--- RECORDS FOR THE EXERCISE ---

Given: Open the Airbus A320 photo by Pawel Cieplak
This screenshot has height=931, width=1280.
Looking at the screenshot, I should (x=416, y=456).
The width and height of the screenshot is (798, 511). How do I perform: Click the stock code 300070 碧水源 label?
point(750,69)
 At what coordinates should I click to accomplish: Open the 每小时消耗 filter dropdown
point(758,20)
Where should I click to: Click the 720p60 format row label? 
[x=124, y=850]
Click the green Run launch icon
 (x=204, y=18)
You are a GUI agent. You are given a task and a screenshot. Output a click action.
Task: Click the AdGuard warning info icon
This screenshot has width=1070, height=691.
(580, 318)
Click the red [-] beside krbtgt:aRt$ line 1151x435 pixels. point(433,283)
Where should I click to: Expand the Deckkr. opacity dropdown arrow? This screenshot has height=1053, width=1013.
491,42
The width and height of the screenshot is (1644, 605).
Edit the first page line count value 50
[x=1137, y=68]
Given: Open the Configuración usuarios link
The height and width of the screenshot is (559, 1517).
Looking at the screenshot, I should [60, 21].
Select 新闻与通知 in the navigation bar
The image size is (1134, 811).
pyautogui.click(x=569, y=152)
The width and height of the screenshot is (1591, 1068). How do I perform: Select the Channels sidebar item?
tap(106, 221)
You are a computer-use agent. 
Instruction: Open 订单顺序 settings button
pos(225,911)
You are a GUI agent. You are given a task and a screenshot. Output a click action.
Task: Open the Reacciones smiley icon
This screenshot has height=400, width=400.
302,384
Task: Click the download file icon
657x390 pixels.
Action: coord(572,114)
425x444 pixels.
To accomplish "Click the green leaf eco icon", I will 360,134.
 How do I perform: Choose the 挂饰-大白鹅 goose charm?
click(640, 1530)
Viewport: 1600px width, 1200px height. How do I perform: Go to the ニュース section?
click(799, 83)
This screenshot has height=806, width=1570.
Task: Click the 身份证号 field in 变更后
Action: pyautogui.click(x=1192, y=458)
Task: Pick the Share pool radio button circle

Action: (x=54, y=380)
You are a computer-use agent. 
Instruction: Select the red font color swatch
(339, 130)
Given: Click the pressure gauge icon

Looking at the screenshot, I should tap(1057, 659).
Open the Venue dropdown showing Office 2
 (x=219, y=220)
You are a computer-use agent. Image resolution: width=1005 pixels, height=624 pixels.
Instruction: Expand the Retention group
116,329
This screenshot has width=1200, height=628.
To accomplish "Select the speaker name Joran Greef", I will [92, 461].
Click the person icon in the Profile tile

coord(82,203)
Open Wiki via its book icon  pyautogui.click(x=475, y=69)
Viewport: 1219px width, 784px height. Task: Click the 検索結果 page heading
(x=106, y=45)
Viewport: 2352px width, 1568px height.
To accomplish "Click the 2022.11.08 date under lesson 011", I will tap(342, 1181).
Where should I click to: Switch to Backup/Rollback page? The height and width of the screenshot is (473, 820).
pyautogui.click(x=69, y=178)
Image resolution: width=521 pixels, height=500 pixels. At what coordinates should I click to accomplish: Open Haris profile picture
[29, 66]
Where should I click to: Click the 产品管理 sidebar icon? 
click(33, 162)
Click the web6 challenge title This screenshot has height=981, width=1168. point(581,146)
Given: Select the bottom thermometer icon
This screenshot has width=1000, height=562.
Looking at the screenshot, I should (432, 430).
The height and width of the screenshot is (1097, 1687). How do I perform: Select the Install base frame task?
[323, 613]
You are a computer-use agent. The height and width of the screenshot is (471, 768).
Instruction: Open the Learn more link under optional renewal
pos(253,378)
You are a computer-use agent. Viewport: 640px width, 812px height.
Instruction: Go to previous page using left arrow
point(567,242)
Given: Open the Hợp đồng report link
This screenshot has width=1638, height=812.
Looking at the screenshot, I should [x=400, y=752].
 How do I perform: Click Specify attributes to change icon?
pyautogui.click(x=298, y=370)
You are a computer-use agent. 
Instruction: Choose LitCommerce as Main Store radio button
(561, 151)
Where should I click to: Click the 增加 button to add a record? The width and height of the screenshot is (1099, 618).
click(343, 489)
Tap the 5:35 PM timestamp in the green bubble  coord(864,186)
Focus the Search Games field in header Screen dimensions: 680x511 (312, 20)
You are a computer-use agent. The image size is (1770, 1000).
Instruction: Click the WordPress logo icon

---

Scan the material above. Copy each line that holds the word "will".

To accomplish "Click the green leaf eco icon", I will 360,134.
To accomplish "Select the speaker name Joran Greef", I will [92, 461].
To accomplish "Click the 2022.11.08 date under lesson 011", I will tap(342, 1181).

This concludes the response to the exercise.